Autoscaling Azure–Virtual Machines
This post will demonstrate autoscaling in Azure virtual machines.
Background
While I spend most of my time working with PaaS (platform as a service) components of Azure such as Cloud Services and Websites, I frequently need to help customers with solutions that require IaaS (infrastructure as a service) virtual machines. A topic that comes up very regularly in both of those conversations is how autoscaling works.
The short version is that you have to pre-provision virtual machines, and autoscale turns them on or off according to the rules you specify. One of those rules might be queue length, enabling you to build a highly scalable solution that provides cloud elasticity.
Autoscaling Virtual Machines
Let’s look at autoscaling virtual machines. To autoscale a virtual machine, you need to pre-provision the number of VMs and add them to an availability set. Using the Azure Management Portal to create the VM, I choose a Windows Server 2012 R2 Datacenter image and provide the name, size, and credentials.
The next page allows me to specify the cloud service, region or VNet, storage account, and an availability set. If I don’t already have an availability set, I can create one. I already created one called “AVSet”, so I add the new VM to the existing availability set.
Finally add the extensions required for your VM and click OK to create the VM. Make sure to enable the VM Agent, we’ll use that later.
You can see that I’ve created 5 virtual machines.
I’ve forgotten to place VM2 in the availability set. No problem, I can go to it’s configuration and add it to the availability set.
This is the benefit of autoscaling and the cloud. I might use the virtual machine for a stateless web application where it’s unlikely that I need all 5 virtual machines running constantly. If I were running this on-premises, I would typically just leave them running, consuming resources that I don’t actually utilize (overprovisioned).

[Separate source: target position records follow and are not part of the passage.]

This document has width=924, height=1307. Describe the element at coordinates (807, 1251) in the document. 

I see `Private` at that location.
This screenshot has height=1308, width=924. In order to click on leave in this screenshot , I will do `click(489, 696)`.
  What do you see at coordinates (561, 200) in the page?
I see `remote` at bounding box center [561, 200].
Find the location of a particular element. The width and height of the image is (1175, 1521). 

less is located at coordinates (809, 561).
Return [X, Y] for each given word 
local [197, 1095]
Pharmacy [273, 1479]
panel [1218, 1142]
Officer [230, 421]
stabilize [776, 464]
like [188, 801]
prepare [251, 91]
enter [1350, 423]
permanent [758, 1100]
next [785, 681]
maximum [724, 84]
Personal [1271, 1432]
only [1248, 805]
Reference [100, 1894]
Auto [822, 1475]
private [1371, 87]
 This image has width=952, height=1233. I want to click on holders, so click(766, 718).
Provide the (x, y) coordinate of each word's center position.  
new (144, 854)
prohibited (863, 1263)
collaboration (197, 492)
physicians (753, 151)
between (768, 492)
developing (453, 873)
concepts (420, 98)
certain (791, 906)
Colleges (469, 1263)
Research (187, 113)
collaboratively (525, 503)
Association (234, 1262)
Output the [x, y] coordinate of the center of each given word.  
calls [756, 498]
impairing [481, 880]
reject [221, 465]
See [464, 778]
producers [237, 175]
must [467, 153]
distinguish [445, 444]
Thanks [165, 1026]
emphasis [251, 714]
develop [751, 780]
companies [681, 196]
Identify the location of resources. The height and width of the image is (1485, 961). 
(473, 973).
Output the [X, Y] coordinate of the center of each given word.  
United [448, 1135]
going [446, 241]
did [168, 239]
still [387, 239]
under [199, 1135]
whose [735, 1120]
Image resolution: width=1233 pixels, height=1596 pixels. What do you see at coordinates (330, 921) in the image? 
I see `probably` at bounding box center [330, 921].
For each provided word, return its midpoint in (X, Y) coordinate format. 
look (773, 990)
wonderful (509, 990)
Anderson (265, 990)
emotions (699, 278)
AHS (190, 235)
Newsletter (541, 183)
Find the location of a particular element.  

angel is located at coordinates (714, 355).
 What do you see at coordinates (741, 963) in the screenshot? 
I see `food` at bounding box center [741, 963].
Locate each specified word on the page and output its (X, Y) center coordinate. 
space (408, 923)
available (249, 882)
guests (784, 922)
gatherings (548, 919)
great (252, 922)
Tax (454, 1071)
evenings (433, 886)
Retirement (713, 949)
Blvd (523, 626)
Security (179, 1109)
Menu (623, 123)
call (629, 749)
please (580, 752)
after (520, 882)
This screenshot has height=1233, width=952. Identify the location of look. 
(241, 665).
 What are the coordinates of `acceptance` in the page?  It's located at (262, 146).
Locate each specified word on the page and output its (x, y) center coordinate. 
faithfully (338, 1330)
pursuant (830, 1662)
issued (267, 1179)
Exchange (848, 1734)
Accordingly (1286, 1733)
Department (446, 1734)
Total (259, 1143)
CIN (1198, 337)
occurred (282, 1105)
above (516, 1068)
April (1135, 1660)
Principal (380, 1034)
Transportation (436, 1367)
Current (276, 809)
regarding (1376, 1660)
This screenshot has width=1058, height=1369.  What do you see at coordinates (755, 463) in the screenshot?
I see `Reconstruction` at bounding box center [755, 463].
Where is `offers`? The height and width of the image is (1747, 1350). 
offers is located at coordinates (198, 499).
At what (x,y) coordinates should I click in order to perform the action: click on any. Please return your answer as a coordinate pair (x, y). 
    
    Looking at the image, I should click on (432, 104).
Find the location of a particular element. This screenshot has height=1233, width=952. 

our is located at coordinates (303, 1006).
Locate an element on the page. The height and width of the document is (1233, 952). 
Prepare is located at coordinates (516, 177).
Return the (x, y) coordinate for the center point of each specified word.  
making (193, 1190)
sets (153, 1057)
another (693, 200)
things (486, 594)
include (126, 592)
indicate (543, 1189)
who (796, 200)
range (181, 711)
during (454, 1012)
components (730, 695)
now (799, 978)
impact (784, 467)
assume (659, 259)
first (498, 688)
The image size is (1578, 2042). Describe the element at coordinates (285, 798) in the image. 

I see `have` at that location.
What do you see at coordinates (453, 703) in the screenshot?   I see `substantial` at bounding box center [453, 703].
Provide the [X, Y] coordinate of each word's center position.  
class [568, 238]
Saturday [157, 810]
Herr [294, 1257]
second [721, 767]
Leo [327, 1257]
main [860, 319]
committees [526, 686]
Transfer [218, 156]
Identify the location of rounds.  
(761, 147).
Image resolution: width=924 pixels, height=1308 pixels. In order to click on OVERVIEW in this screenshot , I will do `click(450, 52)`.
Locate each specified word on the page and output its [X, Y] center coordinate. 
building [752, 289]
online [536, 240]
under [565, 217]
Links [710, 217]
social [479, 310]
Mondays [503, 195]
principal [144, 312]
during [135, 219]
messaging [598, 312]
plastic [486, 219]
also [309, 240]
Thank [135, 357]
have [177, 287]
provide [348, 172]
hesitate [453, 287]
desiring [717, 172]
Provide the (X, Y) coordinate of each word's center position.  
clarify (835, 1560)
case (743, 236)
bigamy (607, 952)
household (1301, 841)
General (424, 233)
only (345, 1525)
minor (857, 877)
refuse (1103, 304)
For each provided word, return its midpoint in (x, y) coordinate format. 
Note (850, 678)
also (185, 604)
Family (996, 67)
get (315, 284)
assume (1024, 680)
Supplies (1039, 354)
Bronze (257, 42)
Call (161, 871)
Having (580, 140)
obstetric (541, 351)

I can reduce my cost by running them in the cloud and only utilize the resources that I need when I need them. Autoscale for virtual machines simply turns some of the VMs on or off depending on rules that I specify.
To show this. let’s configure autoscale for my availability set. Once VM5 is in the Running state, I go to the Cloud Services tool in the portal and then navigate to my cloud service’s dashboard. On the dashboard I will see a section for autoscale status:
It says that it can save up to 60% by configuring autoscale. Click the link to configure autoscale. This is the most typical demo that you’ll see, scaling by CPU. In this screenshot, I’ve configured autoscale to start at 1 instance. The target CPU range is between 60% and 80%. If it exceeds that range, then we’ll scale up 2 more instances and then wait 20 minutes for the next action. If the target is less than that range, we’ll scale down by 1 instance and wait 20 minutes.
Easy enough to understand. A lesser known but incredibly cool pattern is scaling by queues. In a previous post, I wrote about Solving a throttling problem with Azure where I used a queue-centric work pattern. Notice the Scale by Metric option provides Queue as an option:
That means we can scale based on how many messages are waiting in the queue. If the messages are increasing, then our application is not able to process them fast enough, thus we need more capacity. Once the number of messages levels off, we don’t need the additional capacity, so we can turn the VMs off until they are needed again.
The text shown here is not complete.